In the listing below, find each line with the string "agent" and report it.
####################
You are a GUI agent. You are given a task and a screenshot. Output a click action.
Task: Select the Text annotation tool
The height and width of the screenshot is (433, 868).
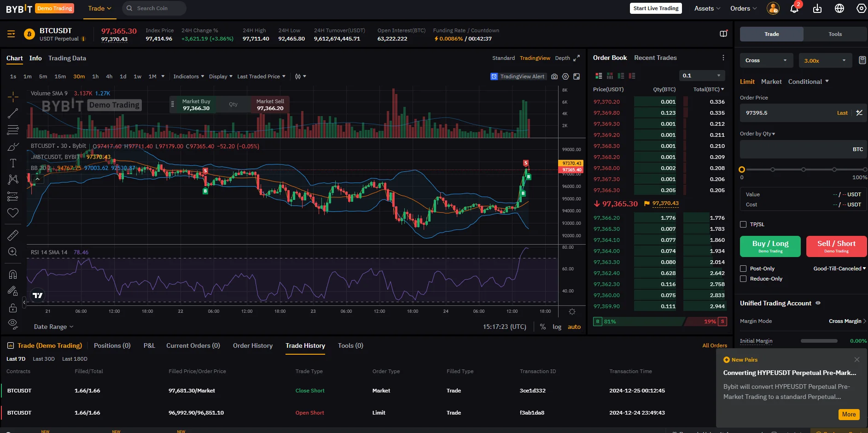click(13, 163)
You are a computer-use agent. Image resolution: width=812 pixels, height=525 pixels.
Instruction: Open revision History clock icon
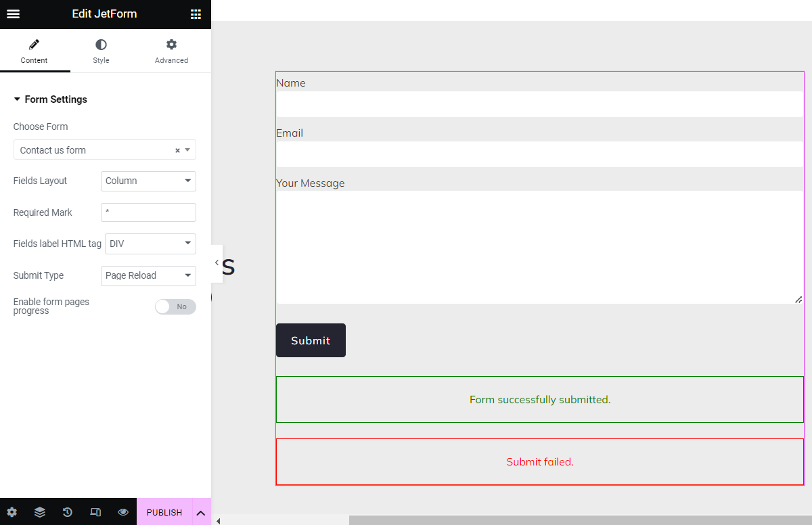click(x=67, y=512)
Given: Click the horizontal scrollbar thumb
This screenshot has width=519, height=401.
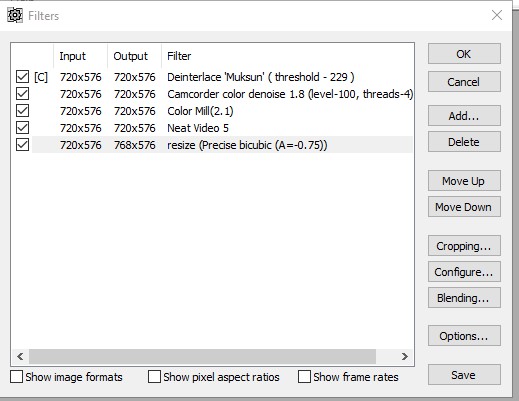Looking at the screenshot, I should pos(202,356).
####################
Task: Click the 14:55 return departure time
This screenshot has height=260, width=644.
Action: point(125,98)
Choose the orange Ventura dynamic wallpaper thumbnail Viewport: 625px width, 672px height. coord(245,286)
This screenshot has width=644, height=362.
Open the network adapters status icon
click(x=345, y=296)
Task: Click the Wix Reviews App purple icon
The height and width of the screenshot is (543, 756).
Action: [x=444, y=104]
####################
--- TASK ANSWER ---
You are a GUI agent. You are given a task and a screenshot. Output a click action.
You are a computer-use agent. Image resolution: width=812 pixels, height=525 pixels.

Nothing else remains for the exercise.